Hello,Professors I am so sorry for delayed reply. It seems to work and it is running the command "smoothxg -t 40 -T 20 -g out/input.fasta.15ccfd3.2ff309f.seqwish.gfa -w 26234 -K -X 100 -I 0.95 -R 0 -j 0 -e 0 -l 13117 -p 1,19,39,3,81,1,1 -o 0.03 -Y 200 -d 0 -D 0 -V -o out/input.fasta.15ccfd3.2ff309f.6754527.smooth.1.gfa" by checking with htop. The input.fasta.15ccfd3.2ff309f.6754527.smooth.1.gfa has not generated. I initially set -T 20 for that I seen the smoothxg consume a huge amount of memory in the POA step in the readme.md and so I set -T to minimize the threads. @AndreaGuarracino Hello, Professor I installed noarch/pggb-0.2.0-hdfd78af_0.tar.bz2 by conda. Because of big size of input.fasta, if any need, I will sent to you by mail. Thanks again for your help. Best wishes!
Hello,Professor
The final .smooth.gfa graph were generated. And the following visualization of 1D and 2D has also been generated.
It seems that mapping between pseudo-chromosomes or scaffolds of the same assembly genomes. Is it true? Are there explanation and assessment about the output graph (.smooth.gfa) ? Maybe should I run pggb by same pseudo-chromosomes or scaffolds from two genome independently?

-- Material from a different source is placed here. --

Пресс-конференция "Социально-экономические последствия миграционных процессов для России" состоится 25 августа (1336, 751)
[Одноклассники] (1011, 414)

Looking forward with your reply.
Best wishes!
Hello,Professor I have two assembly genome of two species. I want to construct a graph from the two genome using PGGB. I firstly combine the two genome into a input.fa ,then index the input.fa , finally run the PGGB. I refer to the human example in readme command is : cat A.fasta B.fasta > input.fasta samtools faidx input.fasta pggb -i input.fata -s 100000 -p 70 -t 40 -v -L -U -o out -T 20 -n 2 -H 2 -G 20000 I have used "mash dist" to calculate divergence between A.fasta and B.fasta. The result is: A.fasta B.fasta 0.0181313 0 519/1000 I do not know how to convert the result to the approximate percent identity and then provide it as -p and how to adapt to these parameters "-k -s -G". I set the n to 2 according to the number of my assembly genomes. And I can not run by chromosome because I can not find the related chromosome from the two genome. Also, can you show me the use of memory and CPU. The size of My two genome is about 3G. I would appreciate it if you could give me any suggestions. Looking forward with your reply.